If the information is not received by the new date for exchange, it should be considered that the central filing has not taken place and the competent authority that notified the missing exchange should require the MNE’s constituent entity to file the GloBE Information Return locally. It is, however, unclear at this stage, whether the GloBE Information Return filed by the constituent entity will be related to the constituent entity only or will cover all entities of its MNE group (and thus be considered as a central filing). Indeed, the definition of the top-up tax return under the DAC9 proposal refers to the collective tax return filed by the UPE or the designated filing entity.
The competent authorities should also notify each other when there is reason to believe that the information included in a GloBE Information Return is not correct and requires adjustments. If the notified competent authority agrees that the information in the GloBE Information Return requires corrections, it shall take, without delay, appropriate measures to obtain such corrected information from the concerned UPE or designated filing entity. Such corrections should be exchanged without undue delay with all competent authorities for which such information is subject to exchange. At this stage, the DAC9 Proposal does not provide for any rule in case of disagreement by the notified competent authority or by the concerned UPE or designated filing entity on the adjustments/corrections to be made.
Penalties
According to the DAC9 Proposal, the penalties provided for non-compliance to the provisions of the proposal, once implemented, shall be effective, proportionate and dissuasive. Currently, in Luxembourg the penalties for non-compliance with the DAC rules amount, in principle, to a maximum of 250,000 Euros.
Implications
Without the DAC9 Proposal, each company that forms part of an MNE group has to file a GloBE Information Return in the jurisdiction where it is located, which can be time-consuming and complicated. Under the DAC9 Proposal, MNE groups located in various EU jurisdictions will only have to file one GloBE Information Return, at central level in one EU Member State, for the entire group. This proposal is thus welcome as it should in theory significantly simplify the filing process and reduce the administrative burden for European businesses. Under the DAC9
Proposal the reporting is only done once for the whole MNE, and the constituent entities are then exempted from filing reports themselves locally.

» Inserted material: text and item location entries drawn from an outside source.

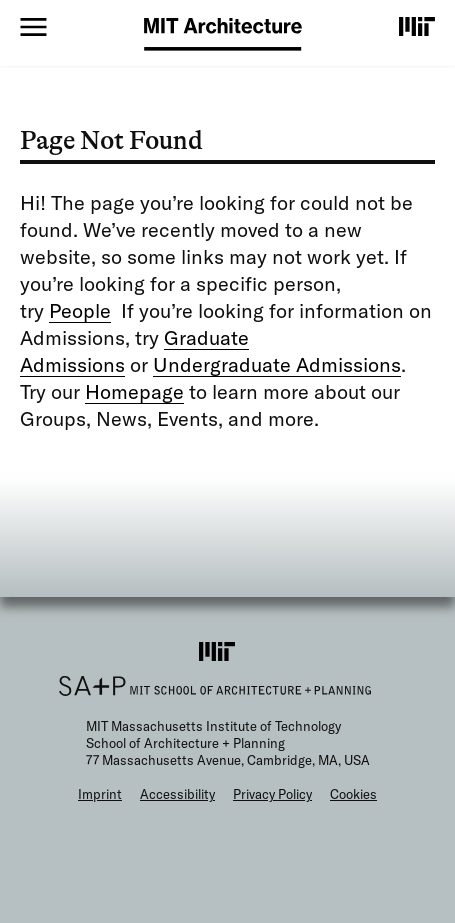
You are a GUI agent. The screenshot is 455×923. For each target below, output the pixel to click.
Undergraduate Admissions (277, 364)
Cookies (353, 794)
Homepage (134, 391)
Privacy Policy (272, 794)
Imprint (100, 794)
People (80, 310)
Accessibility (177, 794)
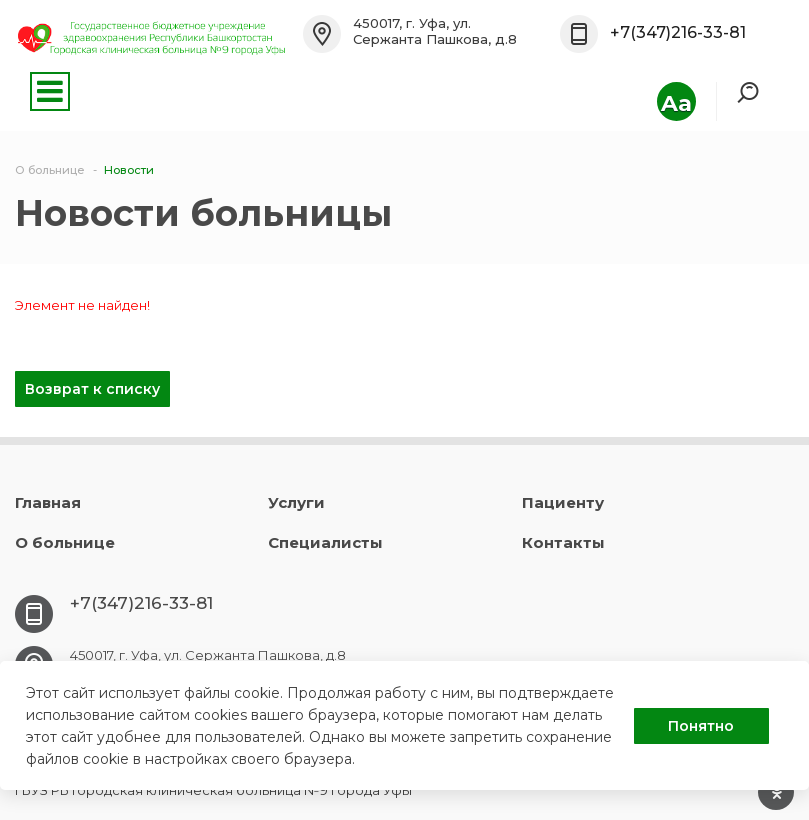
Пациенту (563, 502)
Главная (48, 502)
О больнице (65, 542)
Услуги (296, 502)
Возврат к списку (92, 389)
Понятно (701, 726)
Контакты (563, 542)
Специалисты (325, 542)
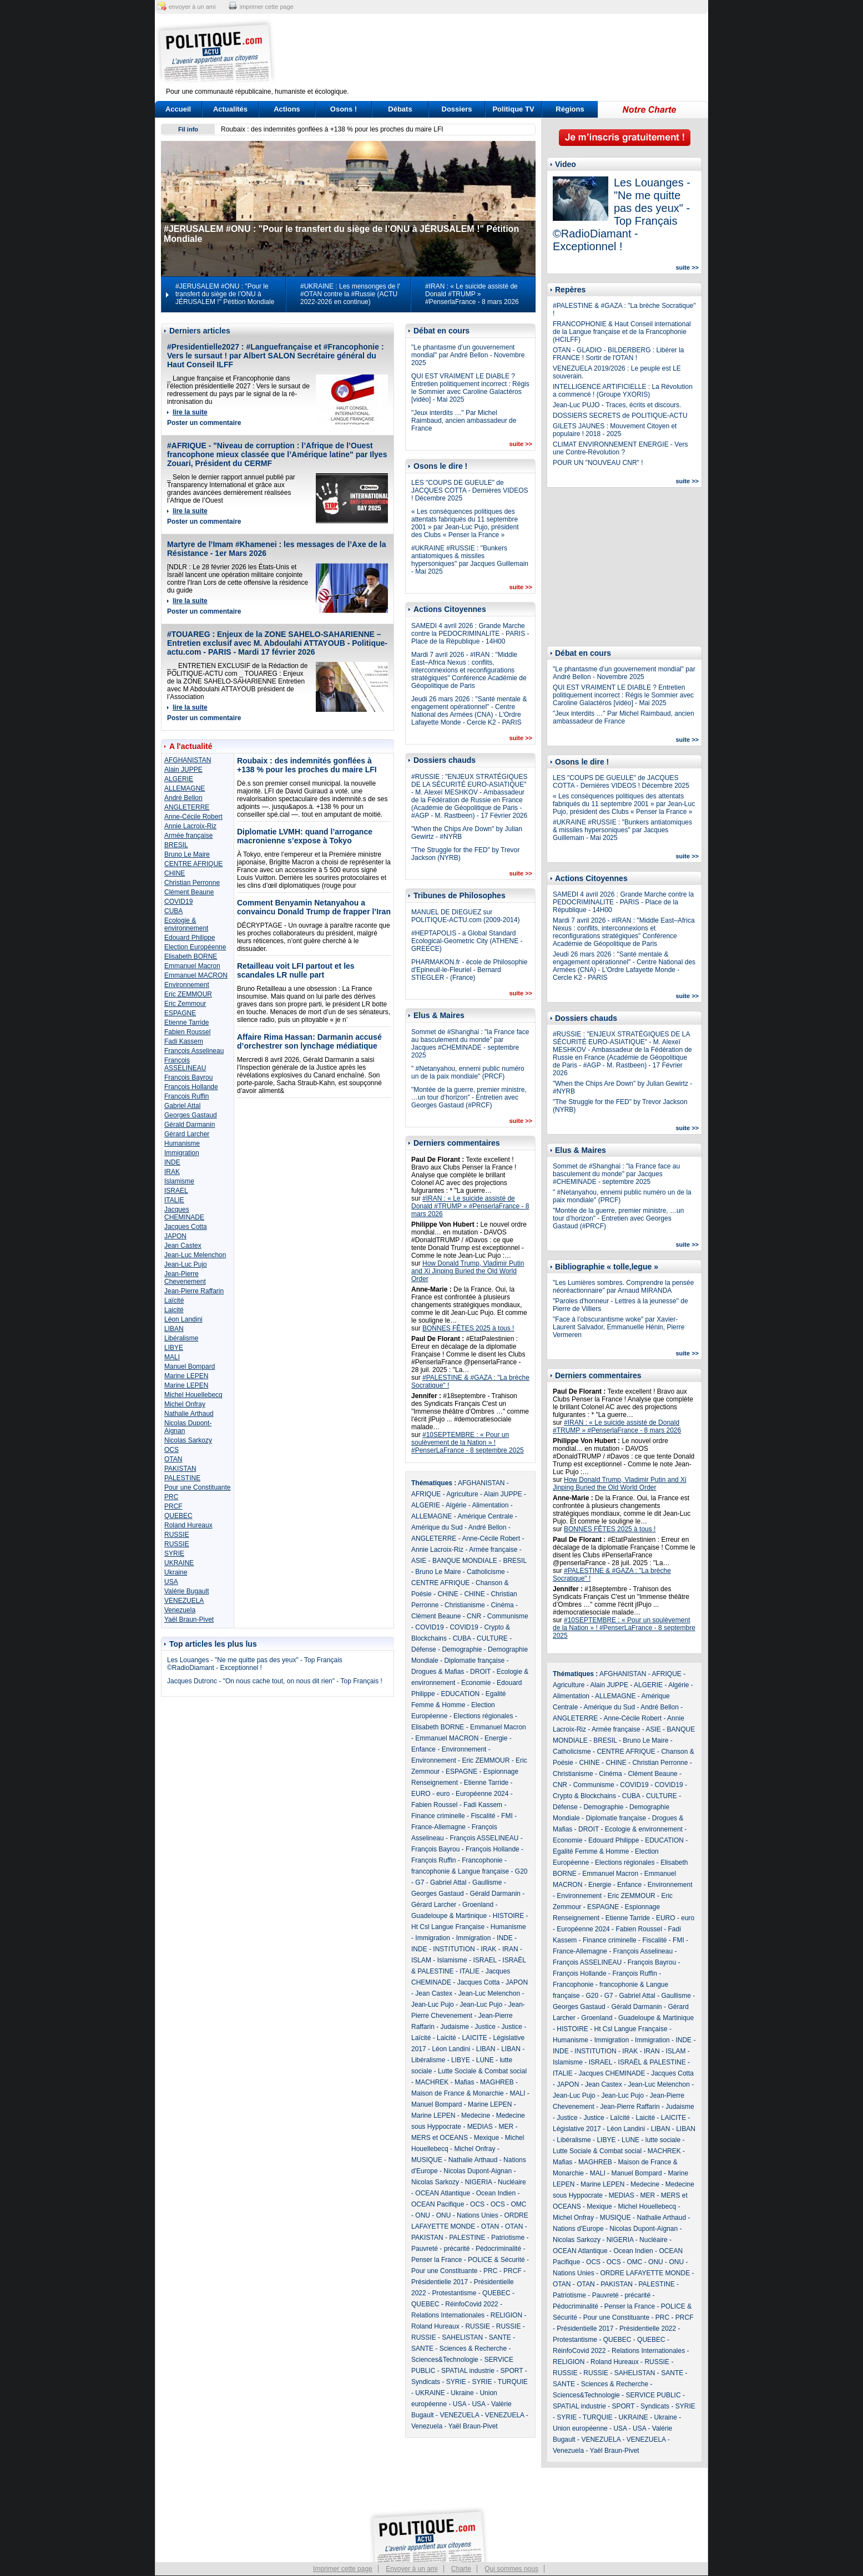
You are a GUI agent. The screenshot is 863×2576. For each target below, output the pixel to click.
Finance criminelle (438, 1816)
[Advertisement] (501, 53)
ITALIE (174, 1200)
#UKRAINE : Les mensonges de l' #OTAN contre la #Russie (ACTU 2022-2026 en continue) (350, 294)
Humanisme (182, 1143)
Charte (461, 2569)
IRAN (510, 1949)
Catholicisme (486, 1572)
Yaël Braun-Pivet (189, 1619)
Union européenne (580, 2428)
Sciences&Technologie (444, 2360)
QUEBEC (178, 1516)
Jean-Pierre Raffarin (194, 1291)
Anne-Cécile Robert (193, 817)
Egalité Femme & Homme (591, 1851)
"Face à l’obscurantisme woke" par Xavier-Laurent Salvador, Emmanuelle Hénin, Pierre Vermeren (618, 1327)
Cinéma (502, 1605)
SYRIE (174, 1553)
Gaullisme (487, 1882)
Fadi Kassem (183, 1041)
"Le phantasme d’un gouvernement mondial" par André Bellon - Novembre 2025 (467, 355)
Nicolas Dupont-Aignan (477, 2171)
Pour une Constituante (197, 1487)
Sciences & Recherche (473, 2348)
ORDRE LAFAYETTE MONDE (645, 2273)
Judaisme (454, 2027)
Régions (570, 109)
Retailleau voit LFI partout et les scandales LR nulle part (296, 970)
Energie (496, 1738)
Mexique (486, 2138)
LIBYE (173, 1348)
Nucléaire (512, 2182)
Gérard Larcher (186, 1134)
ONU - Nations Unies (467, 2215)
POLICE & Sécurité (496, 2260)
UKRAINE (179, 1563)
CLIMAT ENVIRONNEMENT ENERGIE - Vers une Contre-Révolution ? (620, 448)
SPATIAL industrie (467, 2371)
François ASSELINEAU (185, 1064)
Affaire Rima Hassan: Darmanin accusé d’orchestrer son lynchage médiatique (309, 1041)
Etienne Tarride (186, 1022)
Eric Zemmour (185, 1004)
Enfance (423, 1749)
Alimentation (490, 1505)
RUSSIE (176, 1534)
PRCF (173, 1506)
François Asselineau (194, 1051)
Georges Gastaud (190, 1115)
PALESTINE (182, 1478)
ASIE (418, 1561)
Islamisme (179, 1181)
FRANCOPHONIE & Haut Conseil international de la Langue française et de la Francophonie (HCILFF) (622, 331)
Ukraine (175, 1572)
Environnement (186, 985)
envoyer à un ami (192, 6)
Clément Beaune (189, 892)
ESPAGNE (180, 1013)
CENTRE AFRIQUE (193, 864)
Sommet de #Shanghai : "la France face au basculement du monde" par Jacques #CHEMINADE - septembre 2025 (470, 1043)
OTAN (173, 1459)
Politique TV (513, 109)
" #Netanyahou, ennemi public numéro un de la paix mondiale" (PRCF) (467, 1072)
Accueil (178, 109)
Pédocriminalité (498, 2249)
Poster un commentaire (204, 423)
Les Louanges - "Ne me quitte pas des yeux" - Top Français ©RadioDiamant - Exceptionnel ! (254, 1664)
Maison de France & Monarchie (457, 2093)
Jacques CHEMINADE (184, 1213)
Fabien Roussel (187, 1032)
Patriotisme (507, 2237)
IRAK (172, 1172)
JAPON (175, 1236)
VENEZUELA (184, 1601)
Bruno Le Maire (187, 854)
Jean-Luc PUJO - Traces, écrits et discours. (617, 405)
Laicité (174, 1310)
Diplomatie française (474, 1660)
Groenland (477, 1905)
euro (443, 1794)
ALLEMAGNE (184, 788)
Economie (476, 1683)
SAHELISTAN (462, 2337)
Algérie (456, 1505)
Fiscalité (483, 1816)
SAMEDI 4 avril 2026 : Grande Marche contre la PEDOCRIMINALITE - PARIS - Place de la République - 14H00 (470, 633)
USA (171, 1582)
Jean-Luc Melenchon (195, 1255)
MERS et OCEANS (439, 2138)
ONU (422, 2215)
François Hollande (191, 1087)
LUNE (485, 2060)
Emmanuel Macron (192, 966)
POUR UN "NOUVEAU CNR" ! (598, 463)
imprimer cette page (267, 6)
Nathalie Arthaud (189, 1414)
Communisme (507, 1616)
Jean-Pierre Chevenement (185, 1278)
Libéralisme (181, 1338)
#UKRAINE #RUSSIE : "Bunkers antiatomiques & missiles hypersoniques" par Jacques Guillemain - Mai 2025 (469, 559)
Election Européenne (195, 947)
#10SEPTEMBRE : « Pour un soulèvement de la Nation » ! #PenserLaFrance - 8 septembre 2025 (467, 1442)
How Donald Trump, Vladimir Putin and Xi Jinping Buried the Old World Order (467, 1271)
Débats (400, 109)
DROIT (480, 1672)
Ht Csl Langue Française (448, 1927)
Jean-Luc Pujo (185, 1264)
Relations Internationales (448, 2315)
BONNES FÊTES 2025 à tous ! (468, 1328)
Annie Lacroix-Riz (190, 826)
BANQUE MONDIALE (464, 1561)
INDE (172, 1162)
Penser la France (436, 2260)
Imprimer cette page (342, 2569)
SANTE (500, 2337)
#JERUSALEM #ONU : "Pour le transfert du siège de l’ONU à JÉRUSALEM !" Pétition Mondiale (224, 294)
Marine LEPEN (186, 1376)
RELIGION (506, 2315)
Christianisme (465, 1605)
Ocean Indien (496, 2193)
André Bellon (183, 798)
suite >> (520, 444)
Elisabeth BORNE (190, 956)
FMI (507, 1816)
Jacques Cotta (185, 1227)
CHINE (174, 873)
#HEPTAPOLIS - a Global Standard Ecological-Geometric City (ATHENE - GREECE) (466, 941)
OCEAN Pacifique (437, 2204)
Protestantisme (454, 2293)
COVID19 (178, 901)
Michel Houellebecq (193, 1395)
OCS (171, 1450)
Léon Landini (183, 1319)
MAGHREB (497, 2082)
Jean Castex (182, 1245)
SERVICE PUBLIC (652, 2395)
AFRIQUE (426, 1494)
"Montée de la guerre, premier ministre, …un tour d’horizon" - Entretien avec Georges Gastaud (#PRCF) (469, 1097)
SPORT (512, 2371)
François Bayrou (188, 1077)
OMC (518, 2204)
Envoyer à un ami (411, 2569)
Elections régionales (483, 1716)
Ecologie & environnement (186, 924)
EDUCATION (460, 1694)
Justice (485, 2027)
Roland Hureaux (188, 1525)
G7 (419, 1882)
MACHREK (431, 2082)
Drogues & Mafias (437, 1672)
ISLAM (421, 1960)
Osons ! (343, 109)
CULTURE (492, 1638)
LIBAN (174, 1329)
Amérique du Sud (437, 1527)
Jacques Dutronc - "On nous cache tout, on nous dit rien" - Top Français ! (274, 1681)
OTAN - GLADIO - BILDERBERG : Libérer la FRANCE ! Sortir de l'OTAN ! (618, 354)
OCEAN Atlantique (442, 2193)
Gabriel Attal (182, 1106)
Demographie (462, 1649)
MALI (172, 1357)
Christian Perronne (192, 883)
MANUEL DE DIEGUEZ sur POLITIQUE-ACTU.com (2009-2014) (465, 916)
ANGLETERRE (186, 807)
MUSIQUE (426, 2160)
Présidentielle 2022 (647, 2328)
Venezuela (179, 1610)
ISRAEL (176, 1191)
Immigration (181, 1153)
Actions (287, 109)
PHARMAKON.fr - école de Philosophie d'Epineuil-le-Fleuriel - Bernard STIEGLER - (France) (469, 969)
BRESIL (176, 845)
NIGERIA (478, 2182)
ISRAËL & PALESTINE (652, 2062)
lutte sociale (662, 2140)
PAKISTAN (180, 1468)
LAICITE (474, 2038)
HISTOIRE (508, 1916)
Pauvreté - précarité (440, 2249)
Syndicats (425, 2382)
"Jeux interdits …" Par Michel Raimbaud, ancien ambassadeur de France (463, 420)
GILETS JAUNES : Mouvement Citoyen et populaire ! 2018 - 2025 (615, 430)
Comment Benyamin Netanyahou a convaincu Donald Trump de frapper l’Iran (314, 907)
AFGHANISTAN (187, 760)
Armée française (188, 835)
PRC (171, 1497)
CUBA (173, 911)
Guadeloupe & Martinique (449, 1916)
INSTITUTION (454, 1949)
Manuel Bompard (189, 1366)
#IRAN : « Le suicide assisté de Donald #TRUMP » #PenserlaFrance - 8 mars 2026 (472, 294)
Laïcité (174, 1300)
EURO (421, 1794)
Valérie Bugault (186, 1591)
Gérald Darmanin (189, 1124)
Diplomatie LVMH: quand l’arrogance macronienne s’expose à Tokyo (304, 836)
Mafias (464, 2082)
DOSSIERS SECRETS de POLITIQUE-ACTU (620, 415)
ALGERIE (178, 779)
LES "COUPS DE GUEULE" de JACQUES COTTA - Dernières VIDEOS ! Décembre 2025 (469, 490)
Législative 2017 (577, 2129)
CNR (474, 1616)
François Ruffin (186, 1096)
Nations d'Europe (578, 2229)
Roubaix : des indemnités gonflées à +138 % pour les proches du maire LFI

However, this proposal raises a few questions. Indeed, it is unclear at this stage whether the central filing will be mandatory or optional, so that MNE groups can choose how they operate. It is also unclear what the local procedure will be in the Member States where the constituent entities are located for the taxation of these entities. It also seems that Member States will still be allowed to request local tax returns, despite central filing having been done by the UPE. Indeed, according to the Pillar Two Directive, information filed as part of the GloBE Information Return should allow the tax administrations where the constituent entities are located to evaluate the correctness of a constituent entity’s liability for the top-up tax or the QDMTT, as the case may be, by application of domestic procedures, including for filing of domestic tax returns. But in case of discrepancy between the local tax returns and the central filing, what will the dispute resolution procedure available to the assessed constituent entity that is taxed based on a GloBE Information Return filed in another Member State by another member of its MNE group be? It remains thus to be seen how the DAC9 Proposal will evolve over the European legislative process.
If and when formally adopted at unanimity by the EU Council, Member States will have to implement the DAC9 Proposal by 31 December 2025 at the latest.